▶ Given request: Identify every line of the data below that contains the word "Open", treating uppercase and lowercase as different, and copy each of those lines.

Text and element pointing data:
· · · · · · ·

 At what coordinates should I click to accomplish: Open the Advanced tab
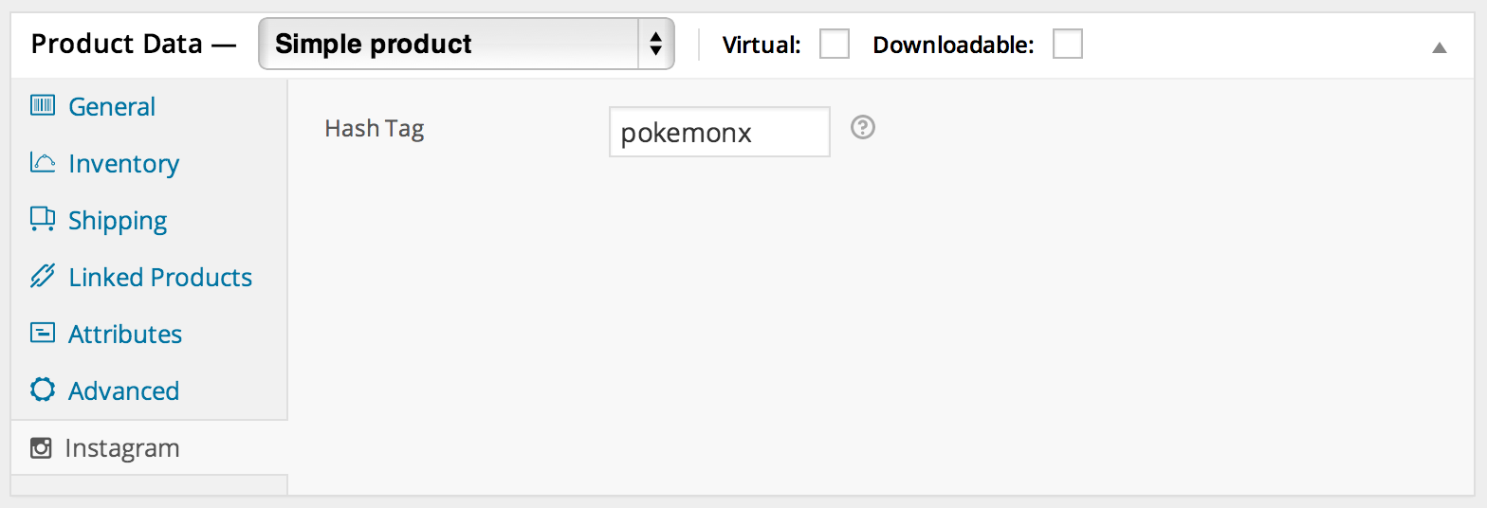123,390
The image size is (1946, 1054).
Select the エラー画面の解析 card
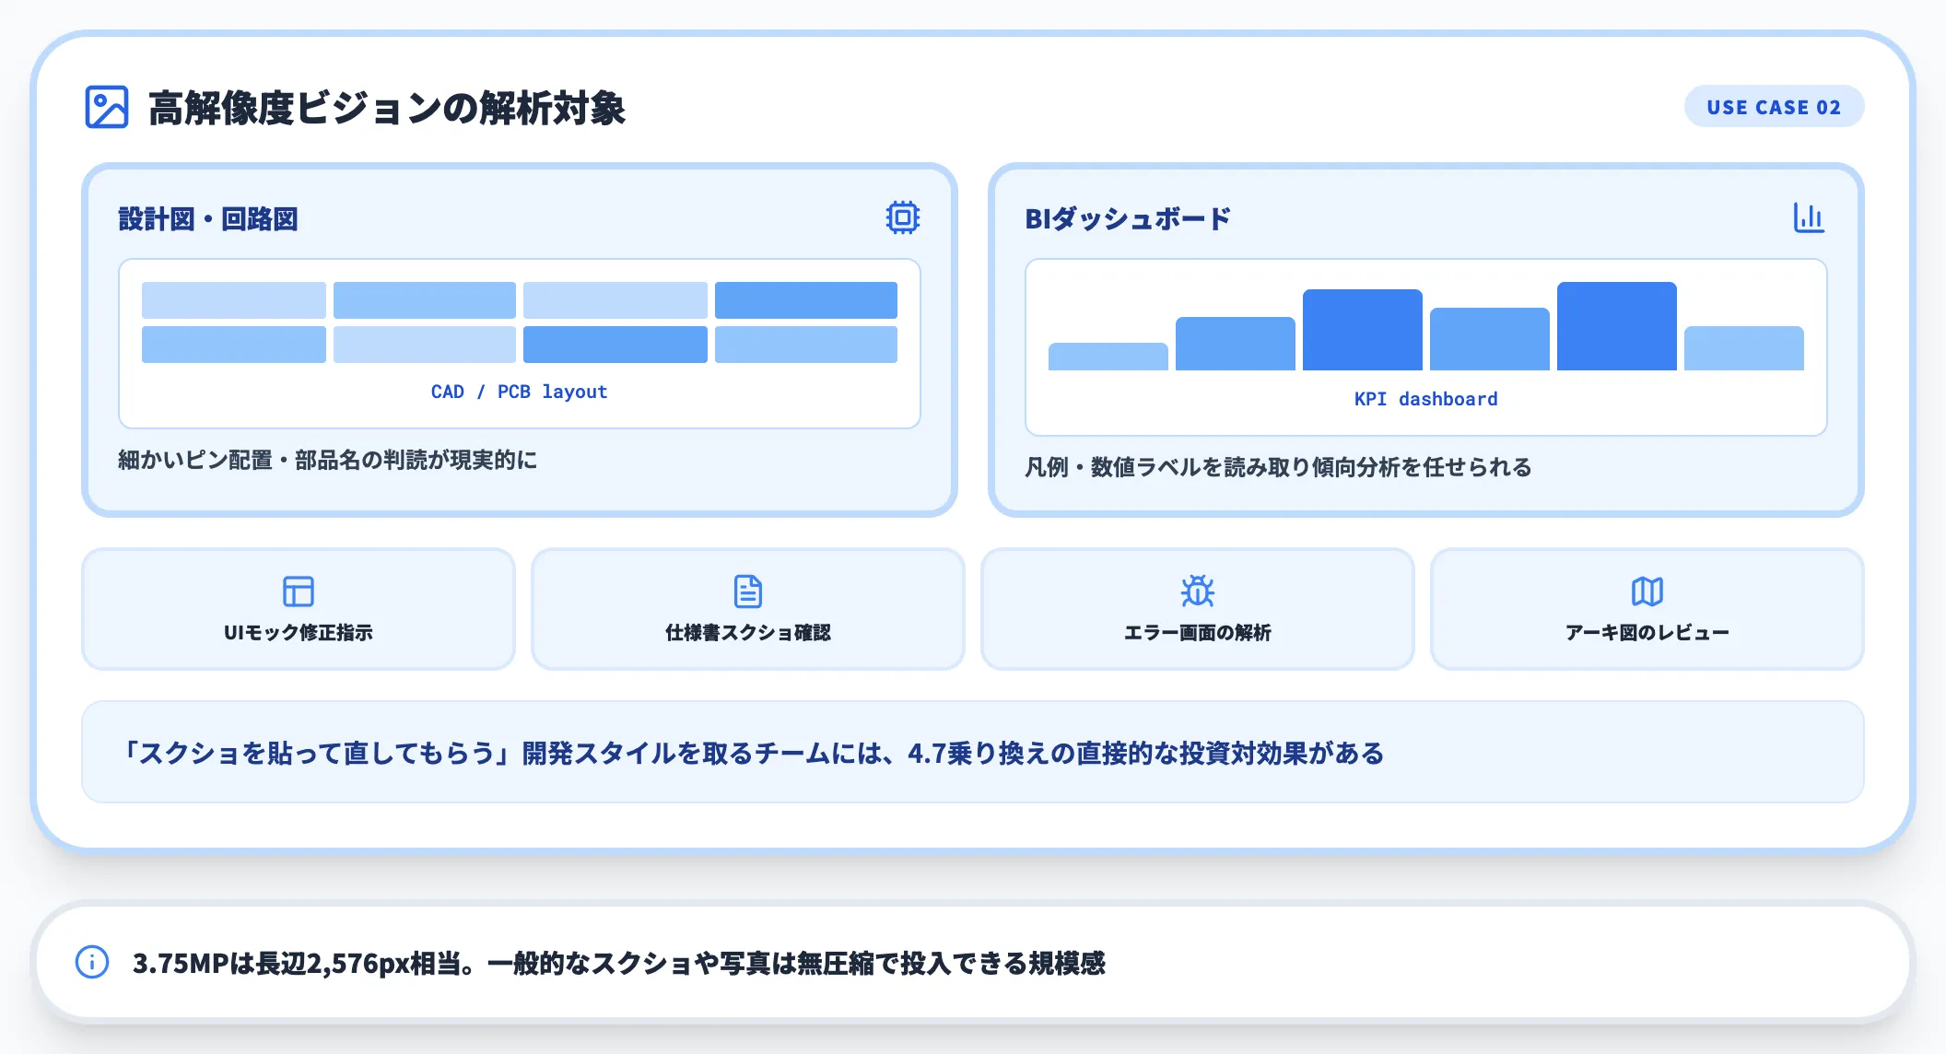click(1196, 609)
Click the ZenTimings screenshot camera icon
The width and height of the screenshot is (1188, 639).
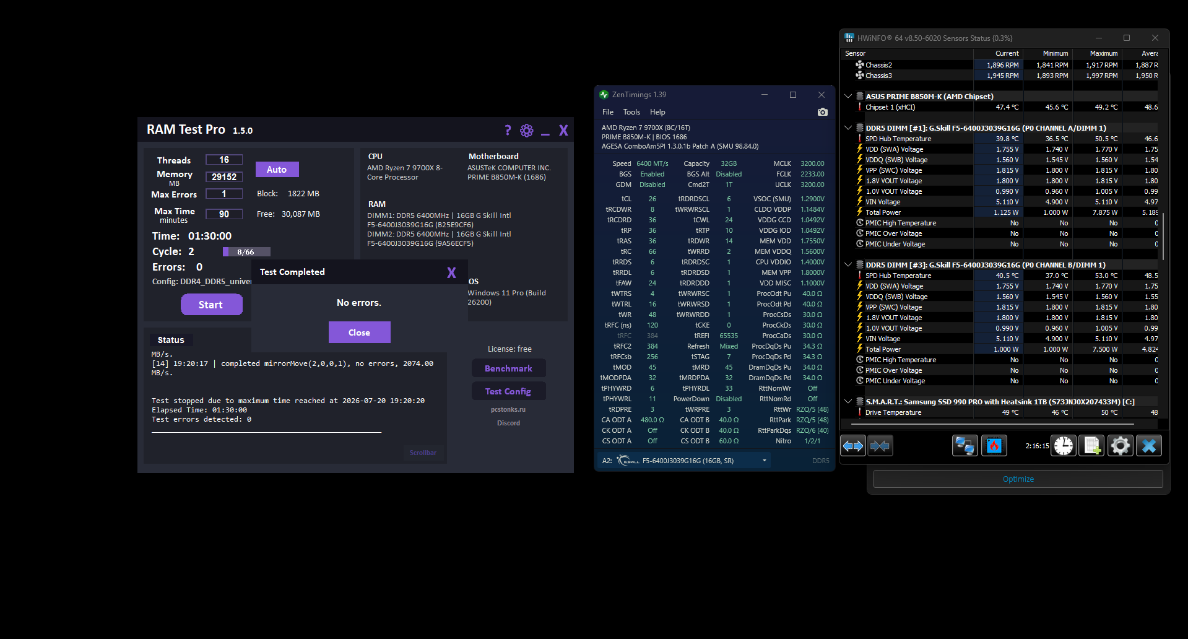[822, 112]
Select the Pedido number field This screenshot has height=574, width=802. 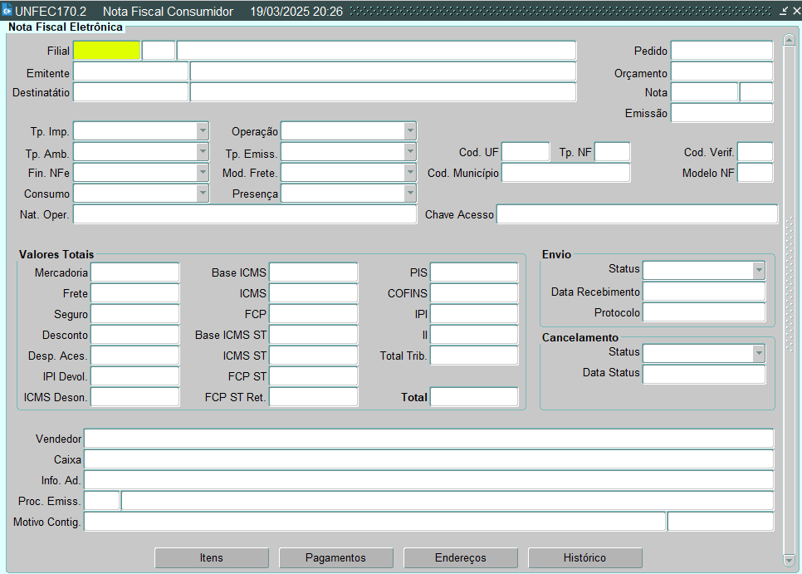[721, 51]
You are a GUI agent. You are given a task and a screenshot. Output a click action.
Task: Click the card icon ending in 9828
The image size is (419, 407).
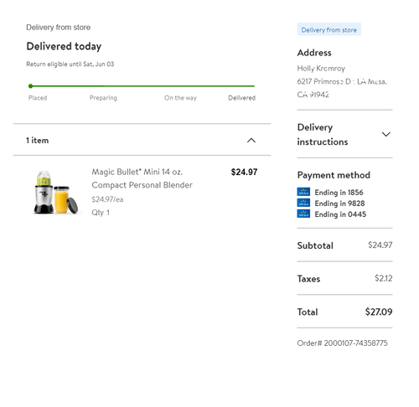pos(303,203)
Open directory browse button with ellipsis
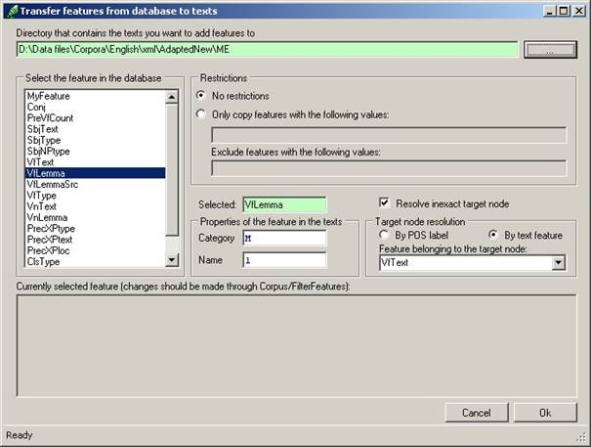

· · · · · · ·

▶ Output for this exercise:
 At what coordinates should I click to accomplish: Open the Advanced tab
Open directory browse button with ellipsis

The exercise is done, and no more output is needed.